TEXT UNDER STUDY:
Start of Block

The yellowish flycatcher breeds between January and August with most activity from mid-March to June. There is some evidence that the species may extend the principal season with a second or replacement brood. The female alone builds the nest. It is an open cup made mostly from green moss and liverwort lined with fine fibers such as horsehair, dried grass, or papery bark. The nest is built on a wide variety of substrates including cliffs, earthen banks, tree cavities, atop bromeliads, and even on ledges on human structures. In nature nests have been observed up to about 3.2 m above the ground or running water. The usual clutch is three eggs but clutches of two are known in about 1/3 of cases. The eggs are whitish with rufous spots on the larger end. The female alone incubates, in Costa Rica for 16 to 17 days. The time to fledging is not known for certain but appears to be about 15 or 16 days. The female alone broods nestlings but both parents provision them. No brood parasitism has been observed but the species has accepted artificial eggs of the bronzed cowbird (Molothrus aeneus). No nest predation has been observed but males are known to chase away other bird species that are known egg predators.

===Vocalization===

The yellowish flycatcher's dawn song is "a series of three high-frequency notes [that] sounds like seee chit seee or seee seee chit [and sometimes] seee seee seee". Its calls include a very high "upslurred whistle, seee", a "loud, underslurred, and short note, tseeep", and "a louder tsick or tseet".

End of Block

WORK TASK 1: In the text on the yellowish flycatcher, condense the paragraph beginning "The yellowish flycatcher breeds between January and August" into a bulleted list that keeps its main facts.
WORK TASK 2: According to the text on the yellowish flycatcher, how long does the female incubate the eggs in Costa Rica?
The entries that follow were drawn from a separate source.

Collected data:

Start of Block

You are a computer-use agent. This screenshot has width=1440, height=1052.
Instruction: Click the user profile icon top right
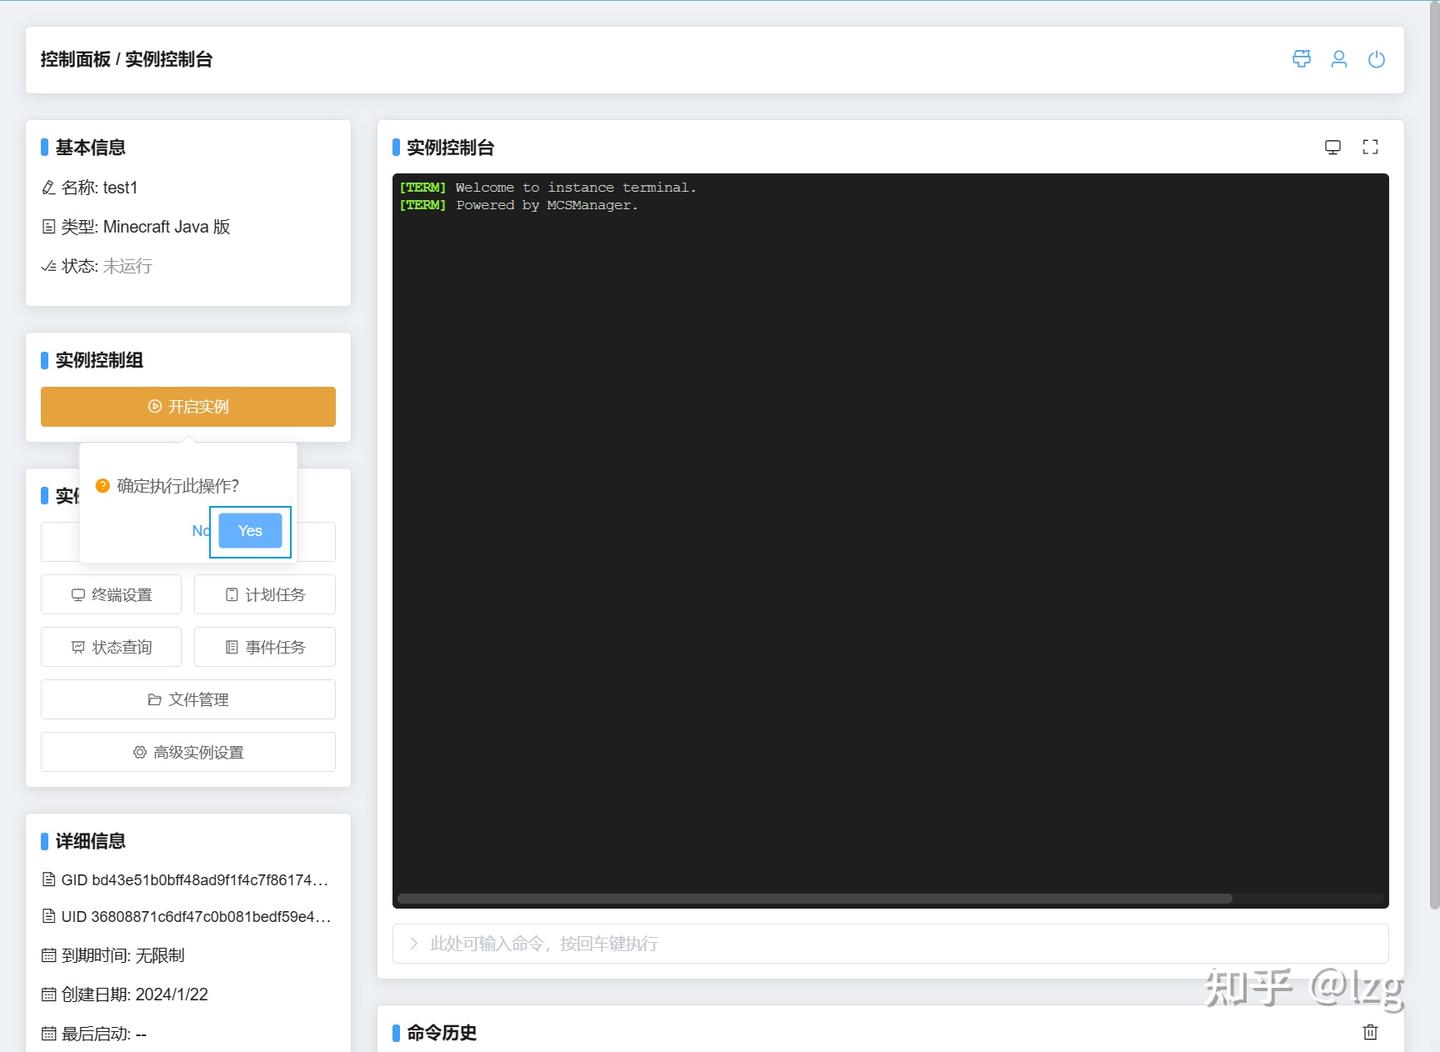coord(1339,59)
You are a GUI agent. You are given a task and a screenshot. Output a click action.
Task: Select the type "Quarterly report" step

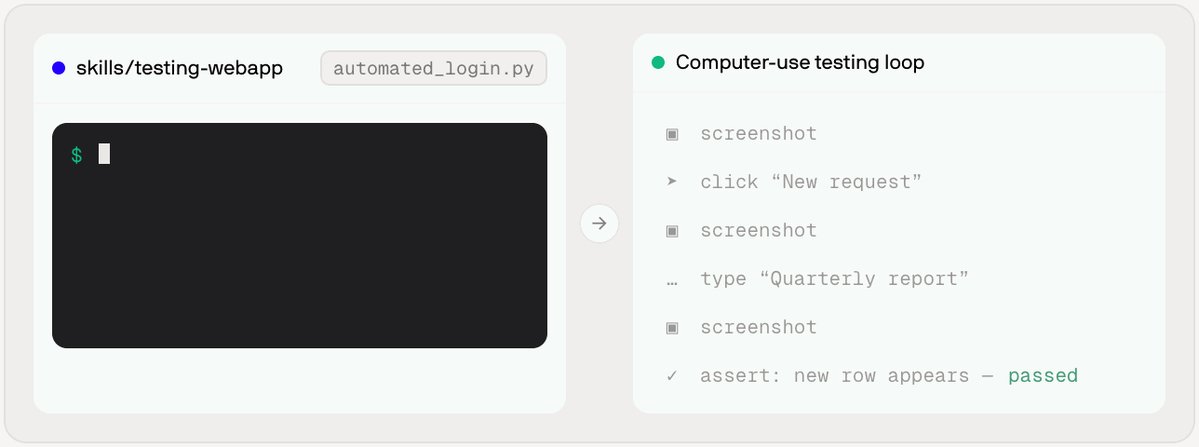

End of Block

REPLY 1:
- Breeding season: January to August, busiest from mid-March to June; a second or replacement brood may extend it.
- Nest: built by the female alone; an open cup mostly of green moss and liverwort, lined with fine fibers such as horsehair, dried grass, or papery bark.
- Nest sites: cliffs, earthen banks, tree cavities, atop bromeliads, and ledges on human structures, observed up to about 3.2 m above the ground or running water.
- Eggs: usually three, but two in about 1/3 of cases; whitish with rufous spots on the larger end.
- Incubation: by the female alone, 16 to 17 days in Costa Rica.
- Fledging: apparently about 15 or 16 days.
- Care of young: the female alone broods, and both parents feed the nestlings.
- Threats: no brood parasitism or nest predation observed; the species has accepted artificial bronzed cowbird eggs, and males chase away birds known to prey on eggs.

REPLY 2: 16 to 17 days.